“I don’t write about sunny days because they don’t inspire me”

Electronic musician Karin Park told us all about her new album Apocalypse Pop, the darkness in her songs and how her unconsciousness help shape her lyrics.

She’s worked with people like DJ Maya Jane Cole and The Knife’s producer Christoffer Berg. She’s released four albums prior to her new record, received the Norwegian equivalent to a Grammy and has a big fan base in the UK where she been living – but Karin Park’s focus has never really been on Sweden. Now, having moved back to her home country and with her new album released this week, that seems to have changed. Radar met up with the artist to talk about her newest creation, which is filled with dark electronic pop songs.

How come you moved back to Sweden?
– I bought this big old church in Dalarna where I come from, where I wanted to both live, have a studio and do concerts at. And now me and my boyfriend live there.

Your new album’s called Apocalypse Pop, and both the song titles and the videos have a darkness to them. Does the album have a theme?
– I never view it like that but people tell me that there’s a clear dark vibe to the music. For me it’s more about writing honest lyrics, and really saying what you think and feel. I don’t write about sunny days because that doesn’t inspire me.

So you don’t aim to make dark music?
– No, I’d rather say I try to make it as light as possible. Laughter

Haha ok. But when you compare your old stuff to the new, wouldn’t you agree that your music has gotten darker?
– I made a conscious choice on the third record, not to make darker music exactly, but to start making music that sounded more like the stuff I listen to.

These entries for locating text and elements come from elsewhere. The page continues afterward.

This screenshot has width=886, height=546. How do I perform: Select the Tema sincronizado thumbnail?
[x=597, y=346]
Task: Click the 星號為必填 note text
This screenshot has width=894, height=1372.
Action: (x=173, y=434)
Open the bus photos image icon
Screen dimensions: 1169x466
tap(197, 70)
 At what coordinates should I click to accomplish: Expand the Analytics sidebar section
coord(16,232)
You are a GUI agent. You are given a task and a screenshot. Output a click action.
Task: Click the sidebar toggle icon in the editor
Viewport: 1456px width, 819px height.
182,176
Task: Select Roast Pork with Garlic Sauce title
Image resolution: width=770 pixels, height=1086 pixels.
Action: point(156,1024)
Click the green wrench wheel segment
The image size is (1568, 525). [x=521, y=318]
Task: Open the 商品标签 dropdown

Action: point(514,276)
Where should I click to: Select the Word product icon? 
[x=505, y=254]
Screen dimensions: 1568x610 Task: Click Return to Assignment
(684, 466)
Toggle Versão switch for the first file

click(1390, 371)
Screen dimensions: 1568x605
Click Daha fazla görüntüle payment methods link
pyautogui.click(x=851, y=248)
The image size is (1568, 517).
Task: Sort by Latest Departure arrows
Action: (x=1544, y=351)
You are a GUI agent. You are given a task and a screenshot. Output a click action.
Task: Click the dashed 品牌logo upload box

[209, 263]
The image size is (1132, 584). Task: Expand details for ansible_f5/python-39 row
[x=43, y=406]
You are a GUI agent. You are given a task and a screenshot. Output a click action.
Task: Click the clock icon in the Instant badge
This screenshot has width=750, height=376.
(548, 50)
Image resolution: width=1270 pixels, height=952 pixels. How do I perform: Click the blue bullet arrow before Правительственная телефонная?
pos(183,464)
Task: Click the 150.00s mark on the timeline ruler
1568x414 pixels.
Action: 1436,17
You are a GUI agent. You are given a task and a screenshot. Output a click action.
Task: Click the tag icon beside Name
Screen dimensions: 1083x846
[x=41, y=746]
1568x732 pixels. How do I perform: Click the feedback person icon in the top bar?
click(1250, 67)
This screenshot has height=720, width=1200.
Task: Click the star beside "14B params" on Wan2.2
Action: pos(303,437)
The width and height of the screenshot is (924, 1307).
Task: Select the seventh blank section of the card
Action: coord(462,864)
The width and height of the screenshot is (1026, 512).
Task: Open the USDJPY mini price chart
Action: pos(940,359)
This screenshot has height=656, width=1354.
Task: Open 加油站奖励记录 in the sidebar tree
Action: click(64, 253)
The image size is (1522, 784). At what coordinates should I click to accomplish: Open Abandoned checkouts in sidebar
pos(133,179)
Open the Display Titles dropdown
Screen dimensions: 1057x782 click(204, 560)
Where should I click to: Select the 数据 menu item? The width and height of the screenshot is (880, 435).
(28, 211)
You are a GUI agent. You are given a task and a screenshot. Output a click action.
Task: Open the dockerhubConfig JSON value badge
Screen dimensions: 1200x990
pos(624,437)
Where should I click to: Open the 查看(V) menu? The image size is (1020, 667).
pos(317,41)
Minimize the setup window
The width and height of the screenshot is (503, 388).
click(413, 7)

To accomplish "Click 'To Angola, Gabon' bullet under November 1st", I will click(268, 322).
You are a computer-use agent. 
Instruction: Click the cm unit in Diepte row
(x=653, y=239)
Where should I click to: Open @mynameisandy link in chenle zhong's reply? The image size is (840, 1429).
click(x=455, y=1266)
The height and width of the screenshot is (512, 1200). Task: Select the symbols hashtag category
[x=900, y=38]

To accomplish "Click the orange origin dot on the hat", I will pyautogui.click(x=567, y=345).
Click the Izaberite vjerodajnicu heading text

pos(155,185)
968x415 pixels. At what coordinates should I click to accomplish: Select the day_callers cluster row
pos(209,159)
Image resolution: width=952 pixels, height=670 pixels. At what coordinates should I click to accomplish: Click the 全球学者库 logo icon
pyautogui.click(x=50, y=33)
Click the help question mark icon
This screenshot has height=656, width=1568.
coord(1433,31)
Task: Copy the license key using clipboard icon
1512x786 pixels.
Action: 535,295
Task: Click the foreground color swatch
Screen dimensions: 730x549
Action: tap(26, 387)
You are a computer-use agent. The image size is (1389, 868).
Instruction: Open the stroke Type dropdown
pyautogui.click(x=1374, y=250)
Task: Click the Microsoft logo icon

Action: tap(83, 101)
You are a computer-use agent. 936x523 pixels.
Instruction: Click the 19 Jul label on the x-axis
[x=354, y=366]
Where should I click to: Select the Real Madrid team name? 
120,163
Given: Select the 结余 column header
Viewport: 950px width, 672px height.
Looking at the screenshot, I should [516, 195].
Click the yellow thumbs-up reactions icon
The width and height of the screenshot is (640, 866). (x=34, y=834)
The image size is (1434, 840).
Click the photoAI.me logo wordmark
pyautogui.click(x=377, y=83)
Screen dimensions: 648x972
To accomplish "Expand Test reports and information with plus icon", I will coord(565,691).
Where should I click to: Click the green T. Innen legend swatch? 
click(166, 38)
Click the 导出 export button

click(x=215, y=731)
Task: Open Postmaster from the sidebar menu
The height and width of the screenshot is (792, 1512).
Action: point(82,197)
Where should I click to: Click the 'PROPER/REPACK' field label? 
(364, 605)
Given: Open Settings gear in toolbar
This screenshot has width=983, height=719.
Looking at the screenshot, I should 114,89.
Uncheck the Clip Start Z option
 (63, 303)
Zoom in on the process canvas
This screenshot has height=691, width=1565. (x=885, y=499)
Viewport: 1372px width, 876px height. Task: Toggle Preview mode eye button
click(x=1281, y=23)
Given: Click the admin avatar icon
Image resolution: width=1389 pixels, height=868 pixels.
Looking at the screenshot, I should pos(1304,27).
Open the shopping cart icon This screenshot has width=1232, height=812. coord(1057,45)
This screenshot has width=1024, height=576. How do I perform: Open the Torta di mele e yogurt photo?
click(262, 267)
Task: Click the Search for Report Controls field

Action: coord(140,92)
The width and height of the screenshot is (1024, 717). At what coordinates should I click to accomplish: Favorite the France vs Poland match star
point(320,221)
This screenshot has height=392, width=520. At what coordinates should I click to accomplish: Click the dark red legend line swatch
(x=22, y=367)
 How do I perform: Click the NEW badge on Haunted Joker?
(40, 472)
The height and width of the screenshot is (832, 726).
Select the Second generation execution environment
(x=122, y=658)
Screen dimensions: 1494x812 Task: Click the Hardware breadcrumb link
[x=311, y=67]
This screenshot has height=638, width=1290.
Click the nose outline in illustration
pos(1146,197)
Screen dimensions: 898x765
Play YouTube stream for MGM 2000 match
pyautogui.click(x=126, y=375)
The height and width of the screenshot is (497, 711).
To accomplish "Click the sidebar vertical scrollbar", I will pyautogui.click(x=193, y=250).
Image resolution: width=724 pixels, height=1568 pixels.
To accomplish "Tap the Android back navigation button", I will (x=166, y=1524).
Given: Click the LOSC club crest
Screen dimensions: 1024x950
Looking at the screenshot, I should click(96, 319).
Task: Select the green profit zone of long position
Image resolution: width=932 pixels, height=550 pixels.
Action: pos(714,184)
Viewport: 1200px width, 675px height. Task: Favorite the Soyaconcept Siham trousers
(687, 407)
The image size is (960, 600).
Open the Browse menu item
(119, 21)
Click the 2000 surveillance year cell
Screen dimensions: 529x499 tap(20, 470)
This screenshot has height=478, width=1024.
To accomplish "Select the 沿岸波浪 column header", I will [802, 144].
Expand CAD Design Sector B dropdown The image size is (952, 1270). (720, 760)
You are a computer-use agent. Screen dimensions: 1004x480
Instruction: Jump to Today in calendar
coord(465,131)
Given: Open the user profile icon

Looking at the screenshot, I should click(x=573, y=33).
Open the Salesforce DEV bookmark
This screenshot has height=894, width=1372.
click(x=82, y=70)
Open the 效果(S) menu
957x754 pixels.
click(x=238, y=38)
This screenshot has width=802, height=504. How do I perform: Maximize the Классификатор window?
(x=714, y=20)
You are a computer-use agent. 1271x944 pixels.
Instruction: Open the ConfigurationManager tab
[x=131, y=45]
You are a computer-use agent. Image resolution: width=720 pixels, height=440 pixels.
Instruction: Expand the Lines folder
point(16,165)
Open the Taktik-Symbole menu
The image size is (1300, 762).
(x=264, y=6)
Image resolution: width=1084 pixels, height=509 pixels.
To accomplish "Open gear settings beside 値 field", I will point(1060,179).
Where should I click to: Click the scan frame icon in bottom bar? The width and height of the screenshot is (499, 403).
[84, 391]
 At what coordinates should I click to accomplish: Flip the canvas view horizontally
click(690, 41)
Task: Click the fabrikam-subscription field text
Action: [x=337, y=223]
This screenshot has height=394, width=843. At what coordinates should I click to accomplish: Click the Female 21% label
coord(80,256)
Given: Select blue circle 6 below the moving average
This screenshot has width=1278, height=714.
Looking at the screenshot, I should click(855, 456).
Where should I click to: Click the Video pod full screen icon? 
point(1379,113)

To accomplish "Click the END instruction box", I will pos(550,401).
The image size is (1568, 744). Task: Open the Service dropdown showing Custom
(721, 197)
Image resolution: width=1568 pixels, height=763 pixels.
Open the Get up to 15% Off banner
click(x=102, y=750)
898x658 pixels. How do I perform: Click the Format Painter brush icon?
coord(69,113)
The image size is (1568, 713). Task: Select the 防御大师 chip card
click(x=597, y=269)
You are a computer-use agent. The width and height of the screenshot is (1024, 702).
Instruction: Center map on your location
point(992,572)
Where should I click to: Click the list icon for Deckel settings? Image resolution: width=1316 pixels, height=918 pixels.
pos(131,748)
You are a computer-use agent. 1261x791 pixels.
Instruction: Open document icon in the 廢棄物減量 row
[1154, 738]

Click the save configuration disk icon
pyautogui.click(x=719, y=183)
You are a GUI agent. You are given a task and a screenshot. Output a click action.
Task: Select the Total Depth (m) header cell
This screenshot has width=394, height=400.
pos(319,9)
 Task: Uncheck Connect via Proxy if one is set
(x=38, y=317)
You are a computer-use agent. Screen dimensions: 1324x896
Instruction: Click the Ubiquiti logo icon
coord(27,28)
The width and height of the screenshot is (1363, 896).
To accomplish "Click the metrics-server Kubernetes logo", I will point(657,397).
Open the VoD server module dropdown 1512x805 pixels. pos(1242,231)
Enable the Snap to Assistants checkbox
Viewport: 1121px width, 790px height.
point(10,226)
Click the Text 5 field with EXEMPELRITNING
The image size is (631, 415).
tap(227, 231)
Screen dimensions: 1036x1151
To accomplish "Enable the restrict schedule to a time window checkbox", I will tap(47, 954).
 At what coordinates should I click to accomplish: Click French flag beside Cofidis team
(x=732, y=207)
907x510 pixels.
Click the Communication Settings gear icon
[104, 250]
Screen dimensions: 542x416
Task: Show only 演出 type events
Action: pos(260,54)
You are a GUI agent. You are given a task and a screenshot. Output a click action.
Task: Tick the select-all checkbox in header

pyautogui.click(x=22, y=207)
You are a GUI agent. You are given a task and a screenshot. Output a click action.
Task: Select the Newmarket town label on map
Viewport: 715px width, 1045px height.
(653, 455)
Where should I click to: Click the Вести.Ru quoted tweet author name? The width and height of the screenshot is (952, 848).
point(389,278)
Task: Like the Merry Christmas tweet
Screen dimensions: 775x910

It’s often something in my unconsciousness that comes up and shapes the lyrics. It can almost feel like someone else is writing the songs for me

What do you listen to?
– I like The Cure, Depeche Mode and that whole style. But at the same time I like artists like Kelis and Whitney Houston.

In what way do you think your music changed on that third album?
– It definitely became more electronic. And when it comes to that darkness, I think it’s more about wanting to approach subjects on a deeper level and not just scratch the surface.

So do you write about?
– I never know what the song is gonna be about when I start writing. I have an idea and then after some time I realise that the song is about a bunch of other stuff. It’s often something in my unconsciousness that comes up and shapes the lyrics. It can almost feel like someone else is writing the songs for me.

The new album – even though it’s dark – has a few clear spots where the sound gets much brighter, like in Stick To the Lie and Human Beings.
– Yeah, I really think it’s a nice feeling when those glimpses of light come. Human Beings has probably the most commercial sound of any of my songs. Making songs like that don’t come that easy to me so when I do have a song that’s both a straightforward pop song but still very me, it’s a great feeling.

In what way does this release differ from your older records?
– This album has more focus on the lyrics, which are more open and direct without any sugar-coating. But this also feels like the last album in a sequence, which contains the last three albums. So after this I will start working on something new, I just don’t know now what that might be.

Do you think you’ll explore new music genres?
– I don’t know what it will sound like. That theatrical vibe that I aim for will probably still be there, but I won’t be doing a country record, that’s for sure.